Wahrscheinlich wird man die Geschichte des Altausseer Sees neu schreiben müssen. Seit 3 Jahren erforschen Munk-Foundation und die Universität für Bodenkultur in Wien in Zusammenarbeit mit der Wasserrettung Altaussee/FF Altaussee den Seeboden. Auch ein kleines U-Boot war im Einsatz.

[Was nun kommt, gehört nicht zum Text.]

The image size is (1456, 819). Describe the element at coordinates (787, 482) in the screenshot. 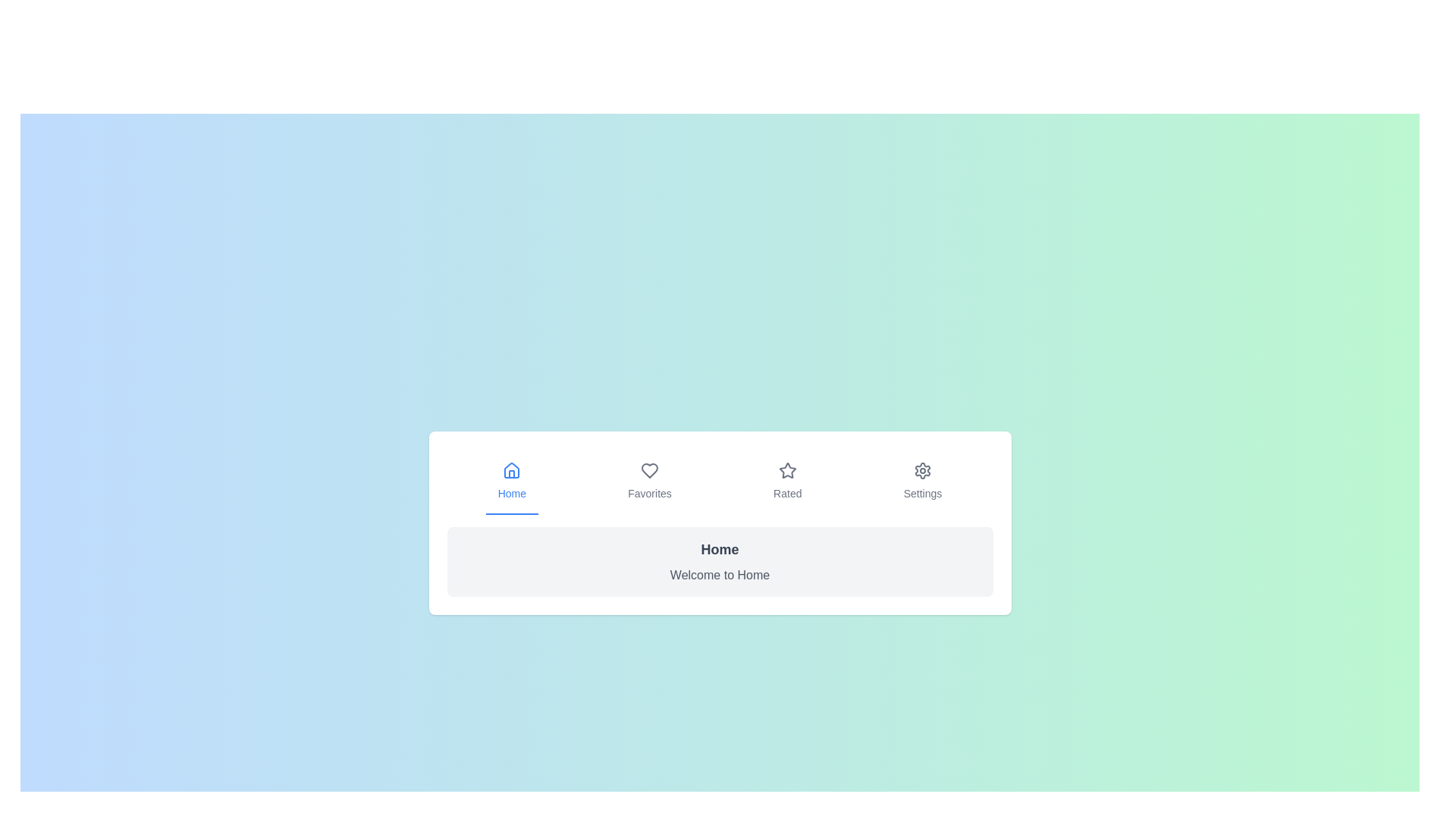

I see `the tab labeled Rated to activate it` at that location.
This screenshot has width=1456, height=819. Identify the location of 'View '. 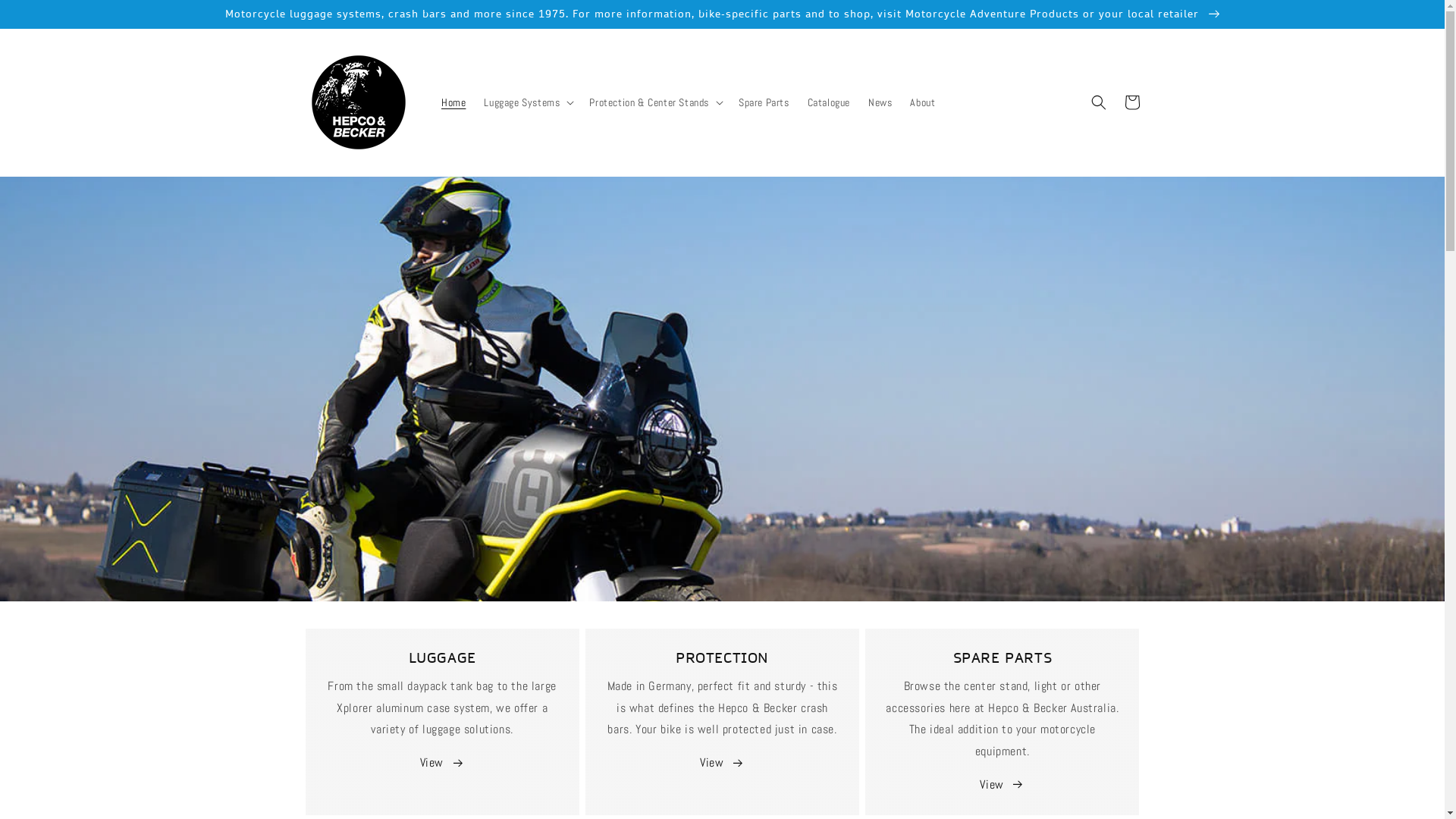
(419, 763).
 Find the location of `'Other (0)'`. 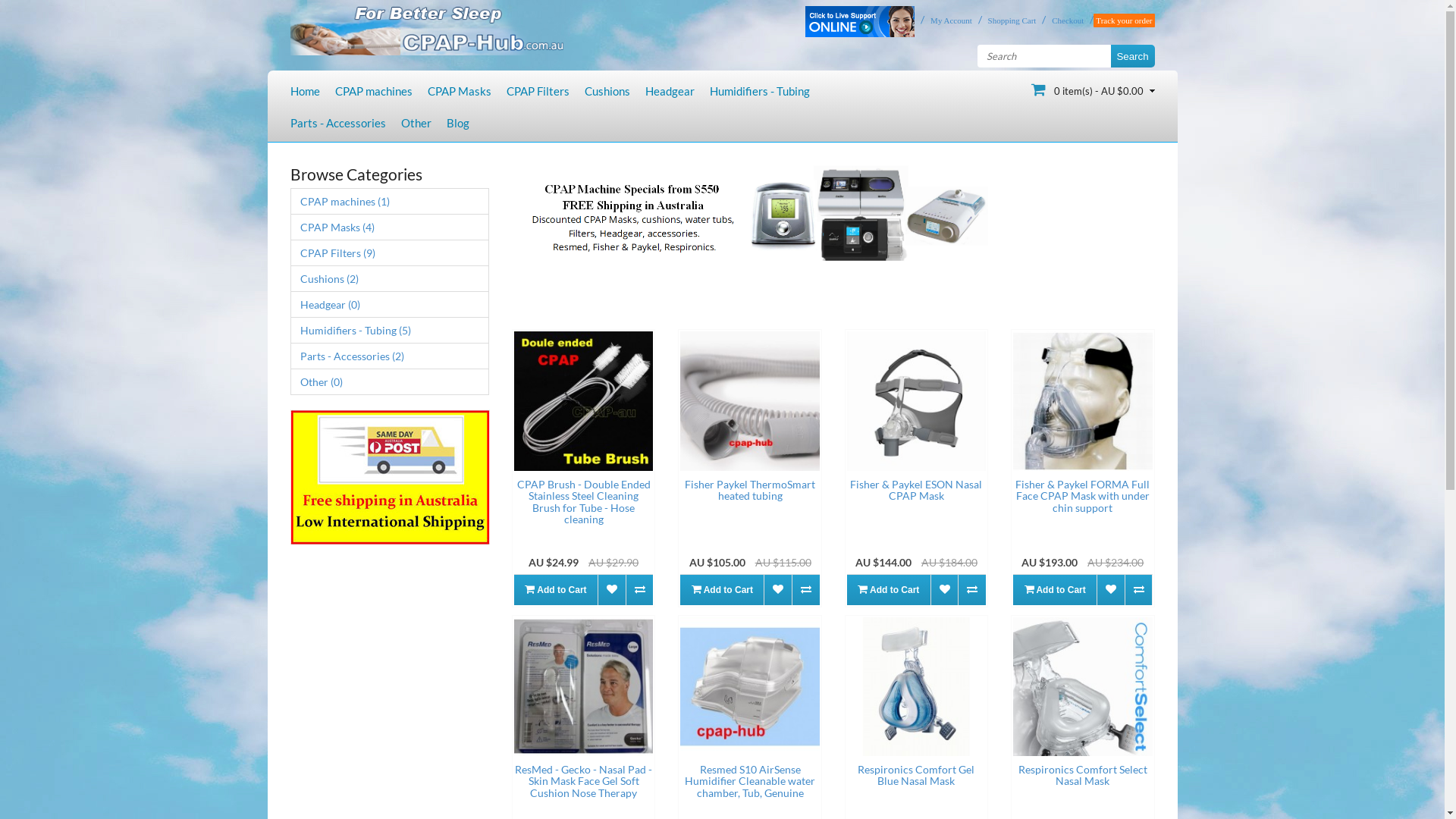

'Other (0)' is located at coordinates (389, 381).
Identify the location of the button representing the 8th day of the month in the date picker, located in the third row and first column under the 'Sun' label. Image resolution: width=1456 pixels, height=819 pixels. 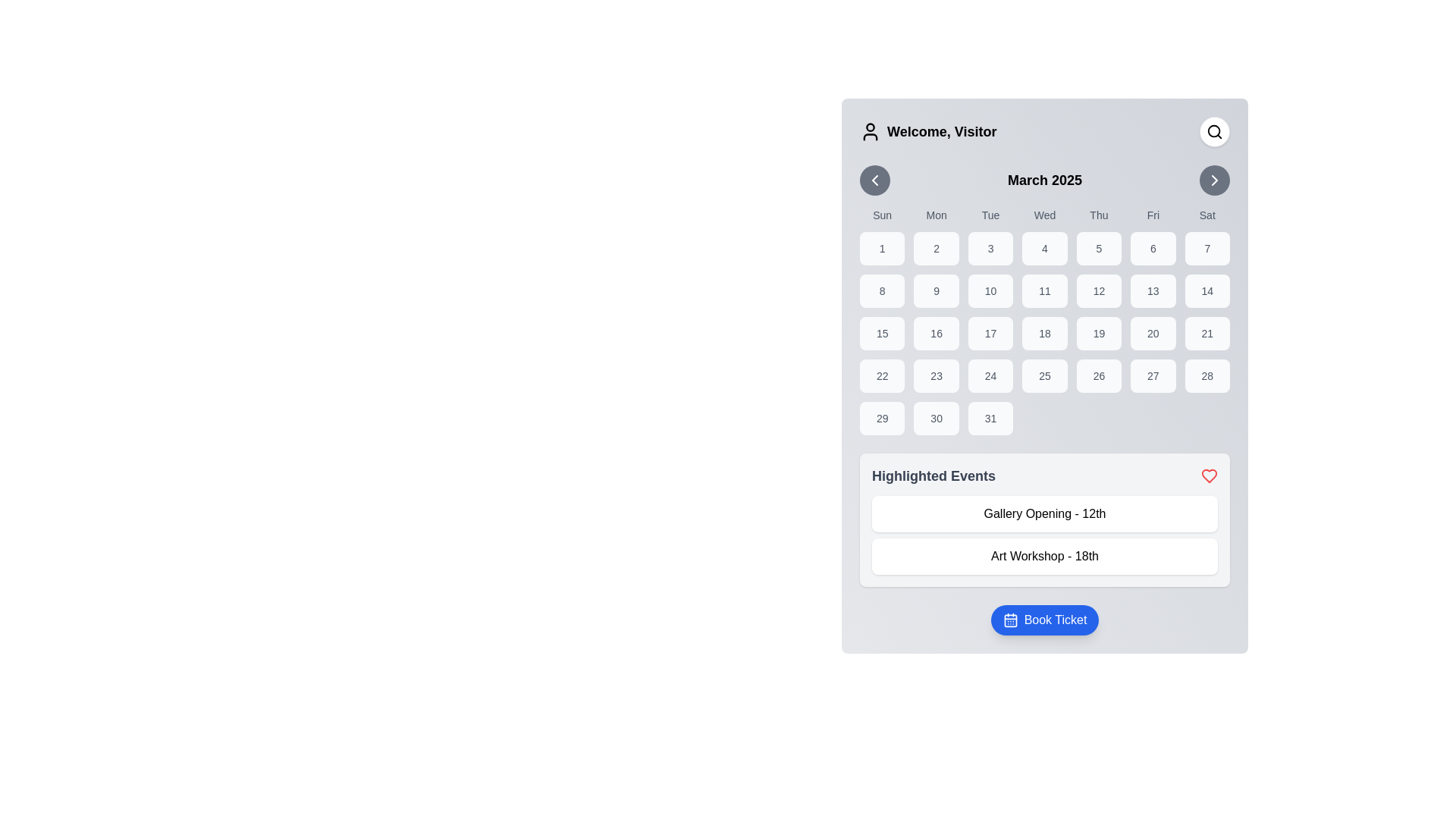
(882, 291).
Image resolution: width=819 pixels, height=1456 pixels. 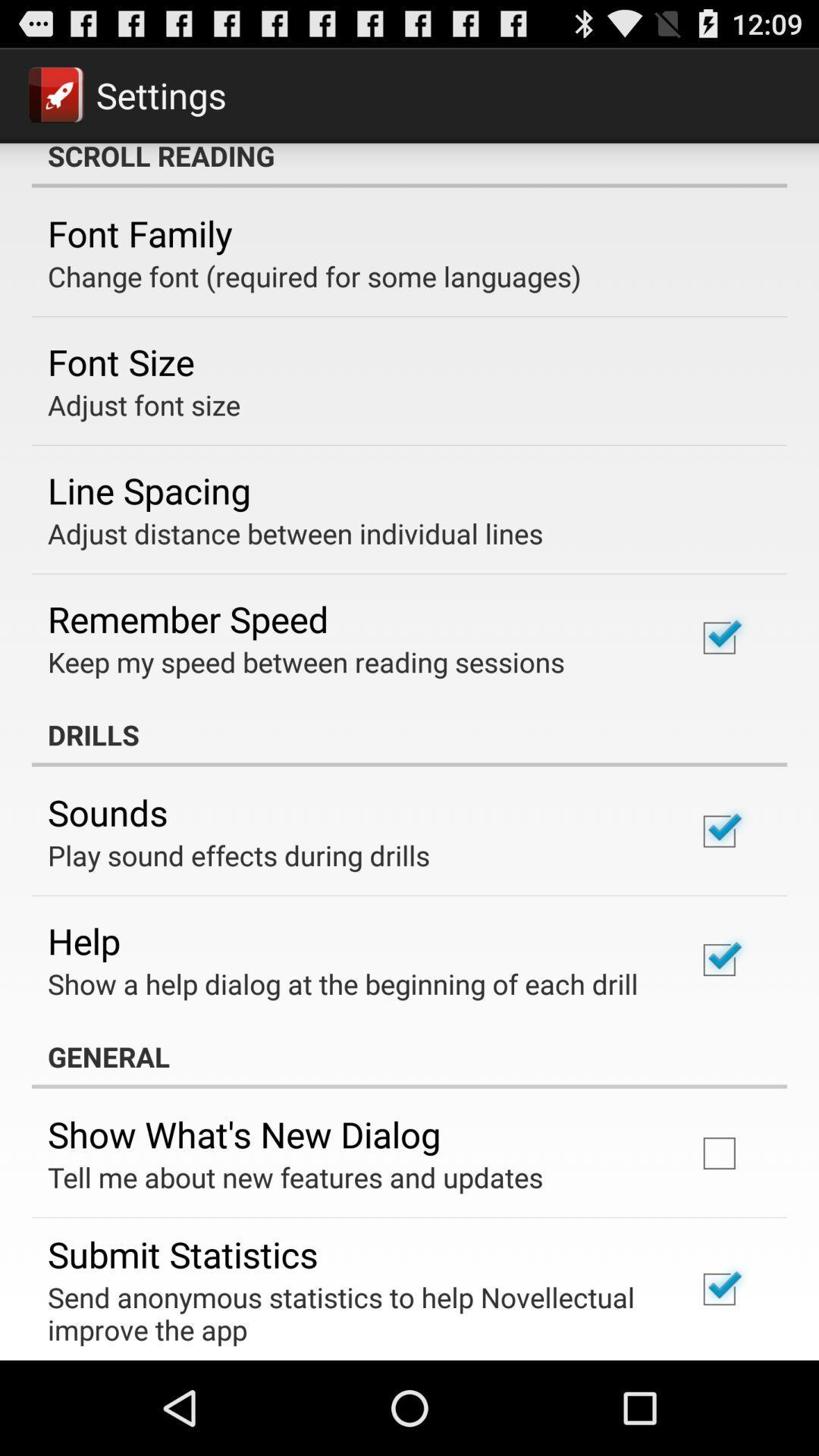 What do you see at coordinates (149, 490) in the screenshot?
I see `the line spacing` at bounding box center [149, 490].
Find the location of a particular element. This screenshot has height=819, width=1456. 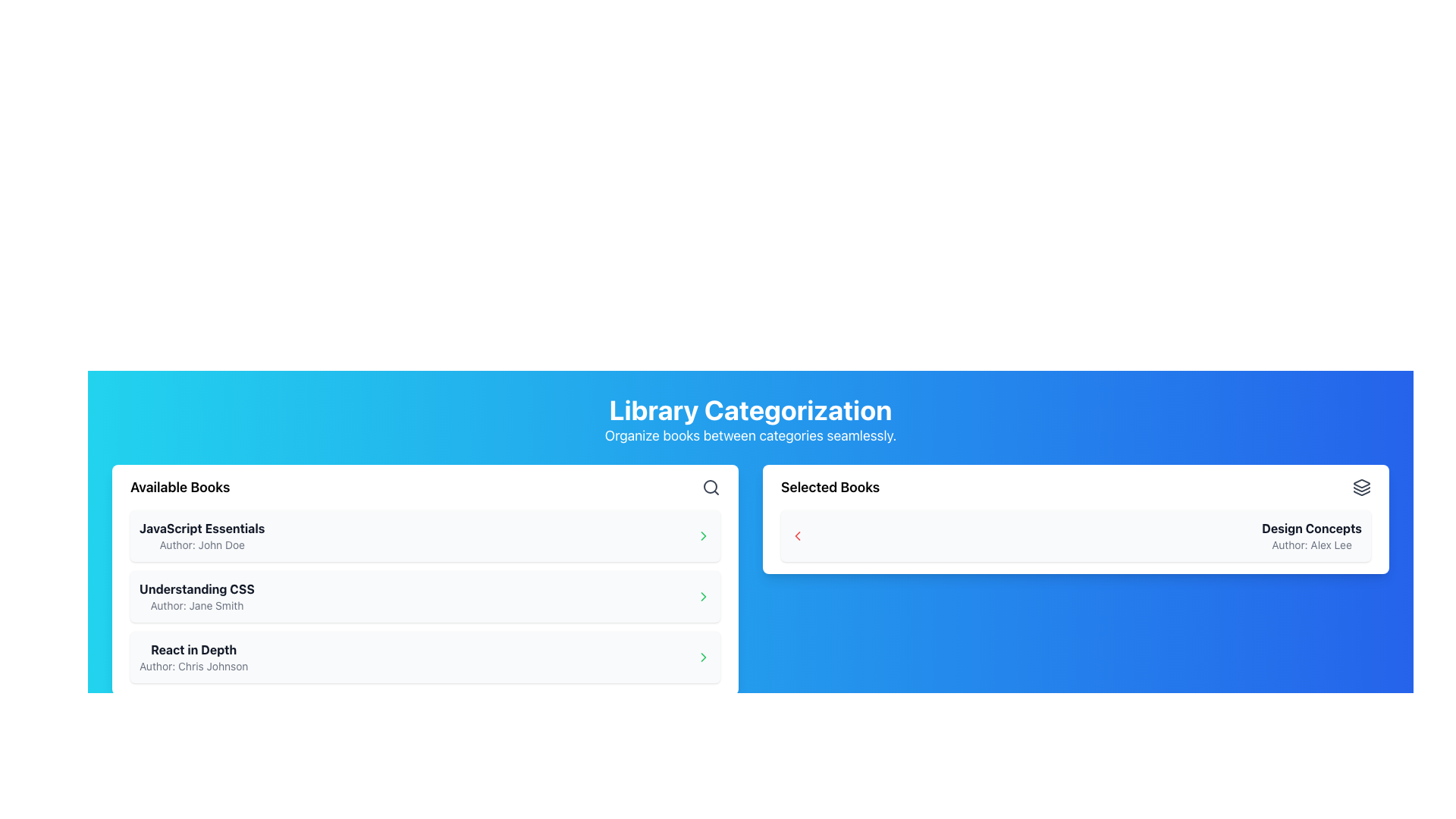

Man hat bereits seit geraumer Zeit darüber berichtet, dass es im See aufgestellte Bäume gibt, ein solcher wurde gestern an Land gebracht, der im sogenannten Platteneck gestanden ist. Nun beginnen die wissenschaftlichen Untersuchungen, vor allem erhofft man sich über die Bestimmung des Alters neue Aufschlüsse. Das Alter eines kleinen Baumes ist bereits vor geraumer Zeit bestimmt worden – er war 1.300 Jahre alt.

Die Anzahl der aufgestellten Bäume ist überraschend, denn die wissenschaftlichen Untersuchungen haben ergeben, dass es an die 100 Stück gibt. Damit stellt sich nun die Frage, wie sie hineingekommen sind. Und da gibt es eine große Bandbreite an Theorien, die allerdings derzeit nicht wirklich fundiert sind. Aber vielleicht hilft die Bergung dieses Baumes ja in entscheidender Hinsicht weiter.

Fotos: ©Wolfgang Gasperl, Bernhard Haim

Über den Autor

Dr. Rainer Hilbrand
Medieninhaber u. Geschäftsführer

Comments

  1. Hallo Rainer!

    Ein sehr interessanter Artikel.
    Laut Aussagen meines Großvaters, Josef Khälß, sollte angeblich in der sogenannten
    „Stoawod“ (Steinerer Wald) vor einigen Jahrunderten? ein Felssturz oder -rutsch statttgefunden haben, wobei diese Bäume samt Untergrund (Flora und Fauna) in den See gerutscht sein sollen.
    Das sollte sich angeblich ca. 1 Km nach dem „Kaltenbrunn“ ereignet haben, wo heute die nackten Felsen sind, angeblich bei der tiefsten Stelle.
    Wie gesagt, Erzählung vor ca. 55 Jahren, wie ich mit meinem Großvater um den Altausseer See spazieren war.